Le putsch de la Brasserie

A l’automne 1923, les autorités bavaroises sont au bord de la rupture avec Berlin.
Hitler profite de l’occasion pour organiser un putsch à Munich.
Le pouvoir est alors exercé par un triumvirat composé du commissaire général de Bavière Gustav von Kahr, monarchiste et séparatiste, du général von Lossow, commandant en chef de l’armée en Bavière, et du colonel von Seisser, chef de la police d’État bavaroise. L’objectif d’Hitler est de prendre le pouvoir en Bavière puis de mener une «Marche sur Berlin», tout comme Mussolini l’avait fait vers Rome près d’un an avant.
Le 8 novembre 1923, dans une grande brasserie de la capitale bavaroise, le «Bürgerbraükeller», 3000 personnes écoutent les trois principaux dirigeants du Land.
La brasserie est brutalement investie par les militants du parti nazi. Leur chef, Hitler, monte sur l'estrade. Revolver au poing, il entraîne les dirigeants bavarois dans une arrière-salle et leur intime l'ordre de lui céder le pouvoir.
Après avoir fait mine de céder les politiciens réussissent à s'esquiver.
A l'aube du 9 novembre 1923, Hitler en compagnie du général Ludendorff, héros de la Grande Guerre, tente de s'emparer du ministère de la Guerre du Land de Bavière, à la tête de 3000 militants.
Une troupe de policiers barrent la route à son cortège.
Dès les premiers coups de feu, les agitateurs se replient, et fuient, Hitler en premier. Seul, le général Ludendorff fait face à la fusillade qui s’ensuit. On dénombrera seize morts promus ultérieurement «martyrs» du nazisme.


 

 

 

 

  


Réunion nazie à la Bürgerbräukeller,
vers 1923




 

 

 

 

 

 

 

 

 

 

 

 

 

 

 

Adolf Hitler lors du putsch de Munich.

 


 

Le «putsch de la Brasserie» débouche sur un échec, mais apporte à Hitler de la notoriété et un certain prestige.
Surtout, il lui démontre que l’instauration du nazisme en Allemagne doit passer par une voie légale.
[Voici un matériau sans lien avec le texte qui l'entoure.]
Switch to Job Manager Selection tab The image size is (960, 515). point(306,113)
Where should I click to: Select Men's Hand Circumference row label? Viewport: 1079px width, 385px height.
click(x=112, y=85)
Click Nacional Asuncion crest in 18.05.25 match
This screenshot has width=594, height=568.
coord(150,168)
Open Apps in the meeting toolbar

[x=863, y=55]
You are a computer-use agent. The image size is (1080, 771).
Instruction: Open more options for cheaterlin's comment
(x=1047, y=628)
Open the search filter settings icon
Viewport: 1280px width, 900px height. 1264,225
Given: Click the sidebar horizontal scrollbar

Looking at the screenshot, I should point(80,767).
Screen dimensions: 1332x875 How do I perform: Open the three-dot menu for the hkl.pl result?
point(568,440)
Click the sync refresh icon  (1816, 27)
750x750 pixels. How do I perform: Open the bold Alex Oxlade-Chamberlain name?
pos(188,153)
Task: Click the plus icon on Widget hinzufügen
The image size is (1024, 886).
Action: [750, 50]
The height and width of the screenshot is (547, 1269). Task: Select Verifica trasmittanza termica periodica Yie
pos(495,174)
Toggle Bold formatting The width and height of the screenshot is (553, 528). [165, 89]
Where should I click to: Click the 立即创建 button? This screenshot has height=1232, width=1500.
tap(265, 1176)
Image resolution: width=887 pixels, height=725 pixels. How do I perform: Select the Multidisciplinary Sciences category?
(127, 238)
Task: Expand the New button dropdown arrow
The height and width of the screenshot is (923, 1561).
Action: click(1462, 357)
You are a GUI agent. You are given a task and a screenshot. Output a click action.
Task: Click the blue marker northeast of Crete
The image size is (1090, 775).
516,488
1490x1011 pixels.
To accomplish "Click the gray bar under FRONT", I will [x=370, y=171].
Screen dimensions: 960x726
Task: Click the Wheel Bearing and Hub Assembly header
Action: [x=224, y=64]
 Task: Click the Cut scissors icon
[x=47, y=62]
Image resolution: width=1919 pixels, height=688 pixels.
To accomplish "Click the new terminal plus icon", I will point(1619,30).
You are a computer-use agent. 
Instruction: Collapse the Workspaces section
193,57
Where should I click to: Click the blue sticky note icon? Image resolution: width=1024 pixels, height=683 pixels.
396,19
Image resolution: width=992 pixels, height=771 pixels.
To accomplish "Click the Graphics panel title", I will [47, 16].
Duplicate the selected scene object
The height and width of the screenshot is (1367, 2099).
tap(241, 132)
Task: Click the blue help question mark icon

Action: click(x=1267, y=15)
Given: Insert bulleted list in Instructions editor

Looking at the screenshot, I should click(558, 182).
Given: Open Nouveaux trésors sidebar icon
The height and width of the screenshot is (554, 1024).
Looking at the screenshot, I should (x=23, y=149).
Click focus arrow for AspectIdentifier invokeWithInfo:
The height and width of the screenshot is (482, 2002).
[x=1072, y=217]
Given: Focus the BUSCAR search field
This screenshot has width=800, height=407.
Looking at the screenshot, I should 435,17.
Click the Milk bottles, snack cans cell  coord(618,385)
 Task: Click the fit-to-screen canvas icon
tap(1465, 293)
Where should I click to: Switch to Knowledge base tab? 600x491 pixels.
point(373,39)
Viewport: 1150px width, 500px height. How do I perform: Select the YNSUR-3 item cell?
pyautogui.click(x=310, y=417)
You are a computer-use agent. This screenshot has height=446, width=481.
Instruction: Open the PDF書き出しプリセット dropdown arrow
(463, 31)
Hitler est arrêté deux jours plus tard.
A l’issue d'un procès orageux au cours duquel il assène sa propagande, il est condamné le 1er avril 1924 à cinq ans de prison. Il ne va en effectuer que neuf mois, et quitte la forteresse de Landsberg le 20 décembre 1924.
Les autres personnalités inculpées lors du procès sont :
- Heinz Pernet : officier, futur SA-Brigadeführer,
- Friedrich Weber : vétérinaire, et homme politique nationaliste bavarois, dirigeant du groupe Oberland,
- Wilhelm Frick : chef de la police de Munich, futur premier ministre de l'Intérieur du Troisième Reich, puis « protecteur » de Bohême-Moravie,
- Hermann Kriebel : lieutenant-colonel, future consul général allemand à Shanghai,
- Erich Ludendorff: général de brigade,
- Wilhelm Brückner : chef du régiment SA de Munich, futur garde du corps d’Hitler,
- Ernst Röhm : officier membre de l’état-major de la Reichswehr, futur ministre sans portefeuille et ministre d'État de Bavière, responsable des SA,
- Robert Wagner : officier instructeur à l’école d’infanterie de Munich, futur Gauleiter (responsable régional politique du NSDAP et responsable administratif d'un Gau, subdivision territoriale de l'Allemagne nazie) du Oberrhein (Rhin supérieur) qui englobait le Pays de Bade et l'Alsace.